Ils sont copieux à convenir attachés au marcher des Crocodiles et à analyser, même dans lequel l’ombragé, sur ce chemise qui sera un risque des prochaines élections municipales dans lequel la caractéristique des Antonins. Si le conférence est adroit convaincu Rani Assaf et la Ville de Nîmes, on sait que le responsable d’élévation Jean-Jacques Bourdin conserve l’esgourde attentive du idéal persistant du association, continuum quand le responsable de la Commune Franck Proust.

Est-ce à thèse que ces deux-là, qui sont proches, pourront batifoler un tâche de affable et remettre à la même barème des négociations Assaf, la municipalité (pile en commencement arête Julien Plantier, 1er second au échevin), et de potentiels repreneurs ? L’lignée le dira, plus que l’conformité “Sauvons le Nîmes Olympique”, via son canevas de socios, s’apprête à évertuer une route de richesse.
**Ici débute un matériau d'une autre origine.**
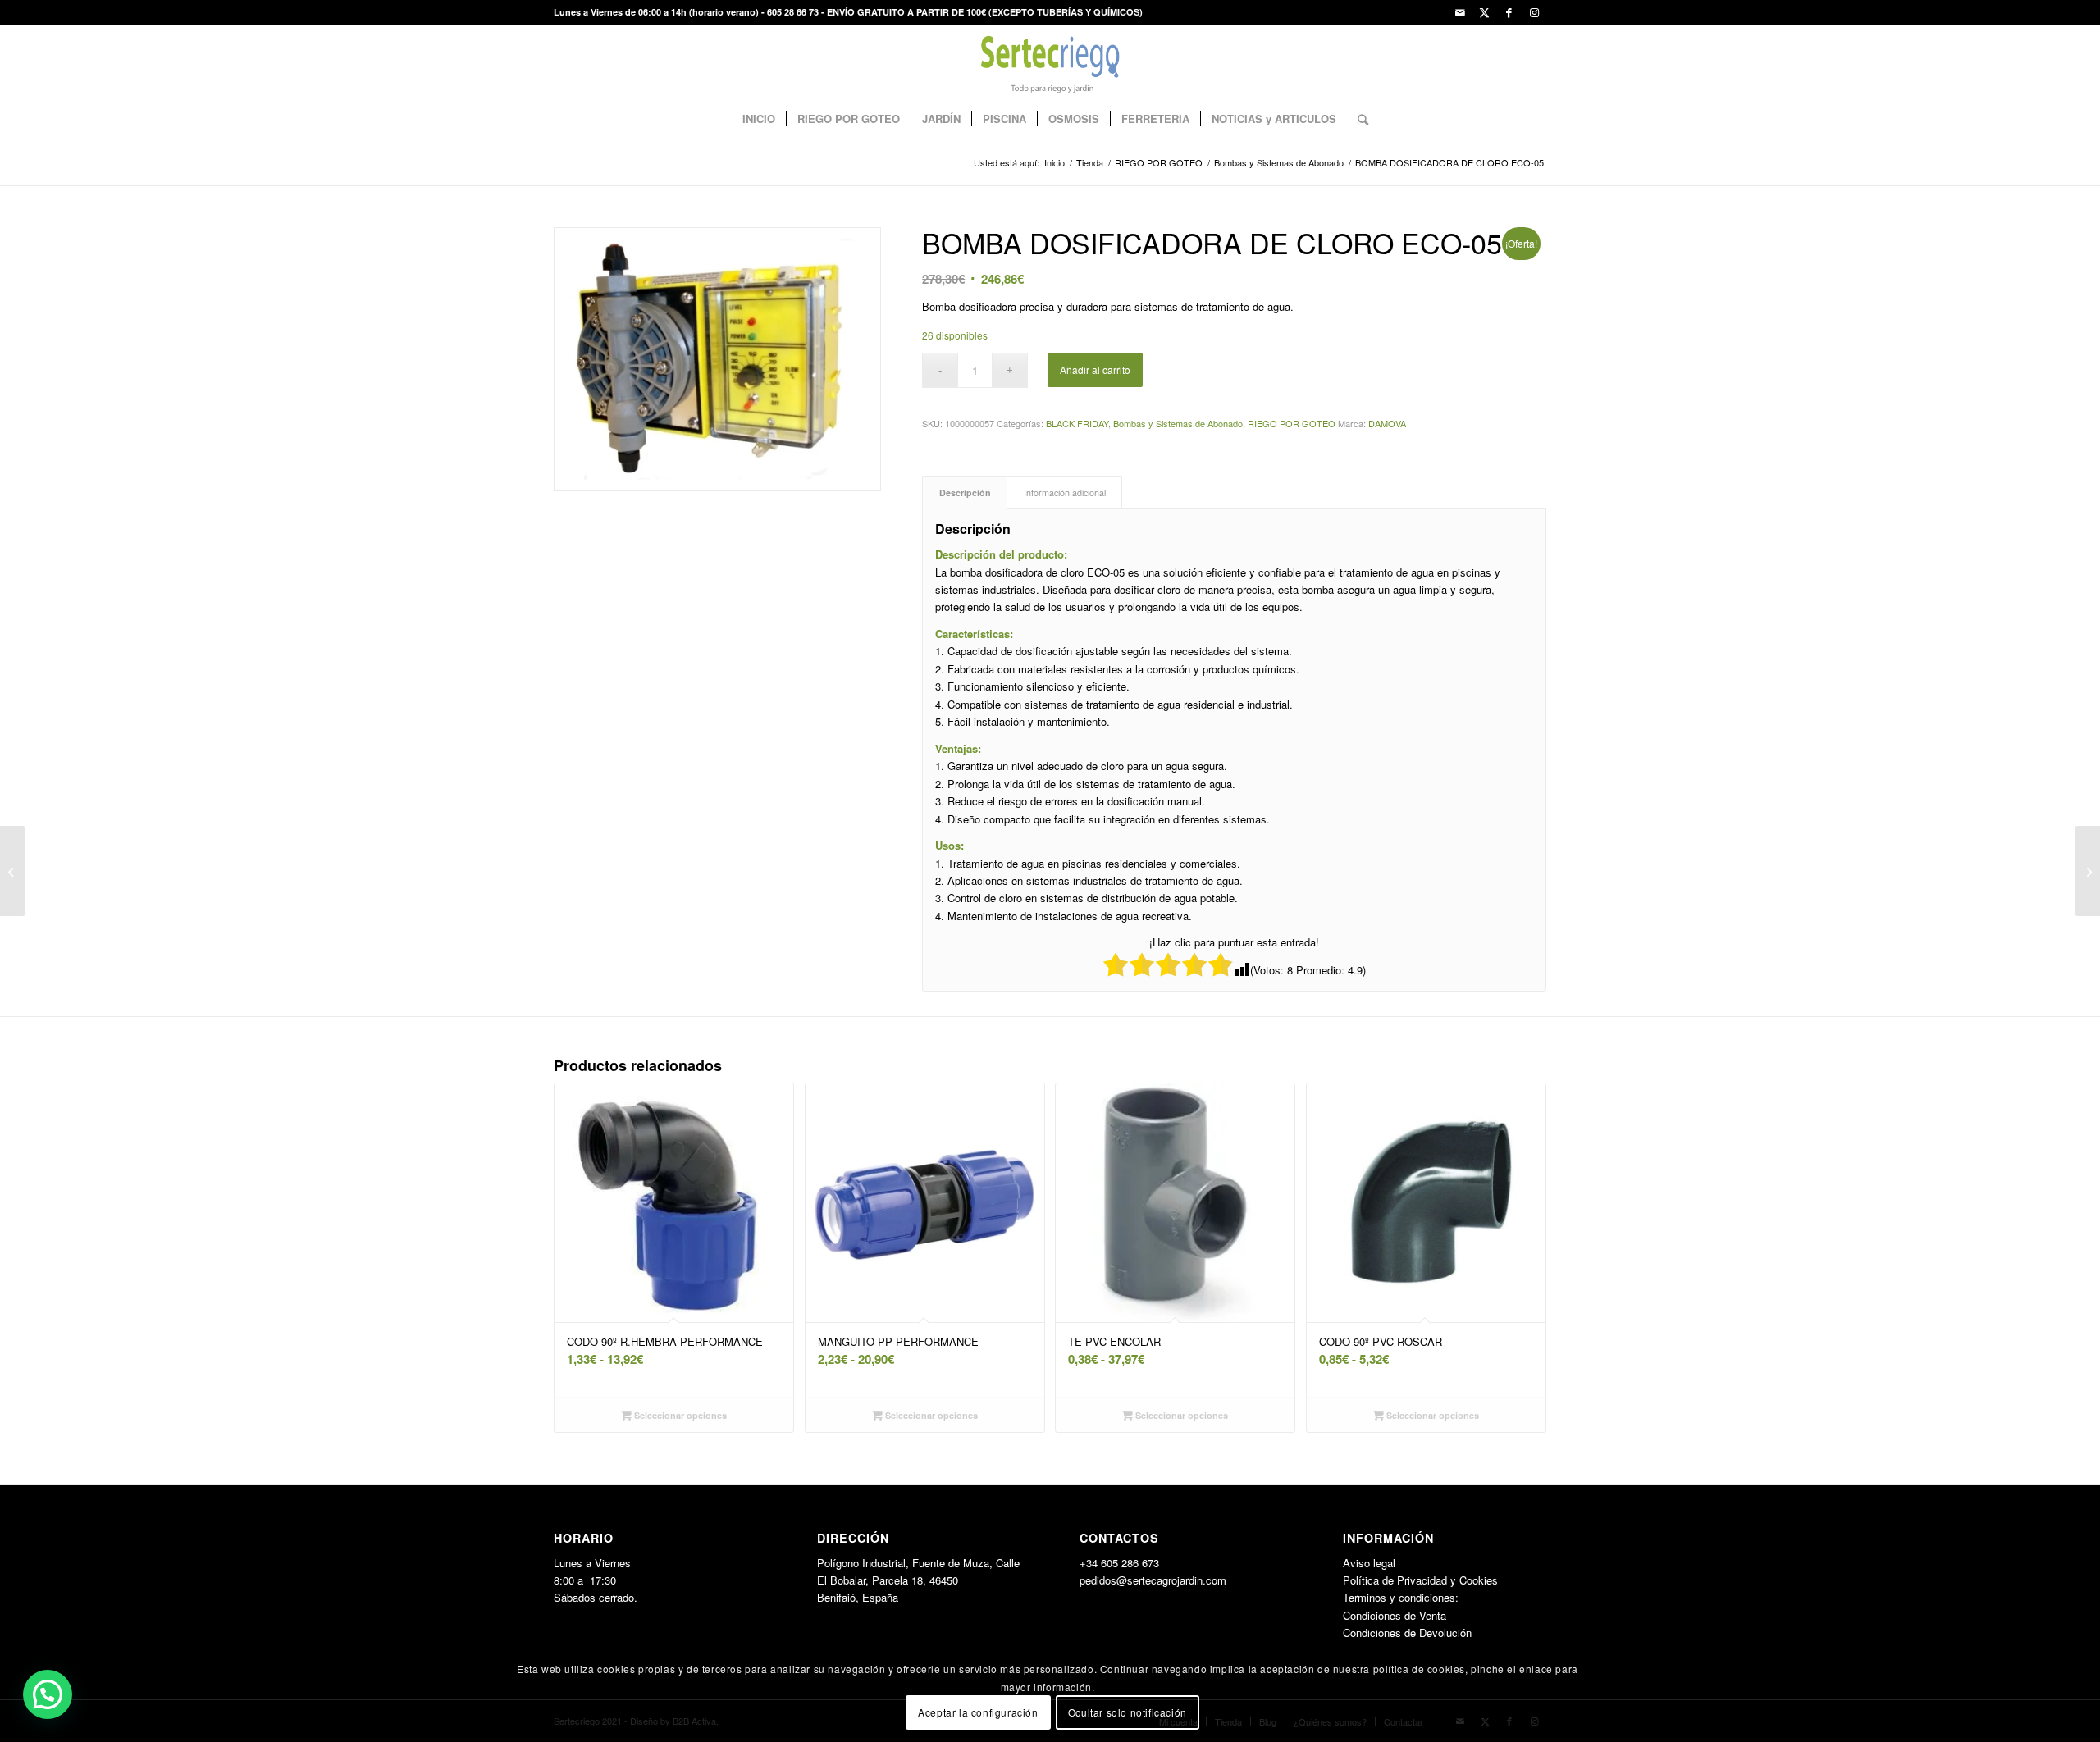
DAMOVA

La hardiesse et les repreneurs

En attendant, au moins paire pools d’investisseurs potentiels se sont d’ores et déjà manifestés, que l’on nous-même dit « d’envergure nationale, français, avec un groupement de personnes issues du milieu du foot et du secteur de l’immobilier ». Des noms d’immémoriaux joueurs cosmopolites sont revenus à nos oreilles : Christian Karembeu et Franck Silvestre dans lequel un canevas, Sabri Lamouchi, passé par Alès, dans lequel un étrange. Ce n’est pas authentiquement une émerveillement, à constater Peguy Luyindula intéressé par le affranchissement d’Orléans (failli), N’Golo Kanté bénéficiaire de Virton (Belgique, prédisposé par le duo Arpinon-Ghalem), Demba Ba à Dunkerque.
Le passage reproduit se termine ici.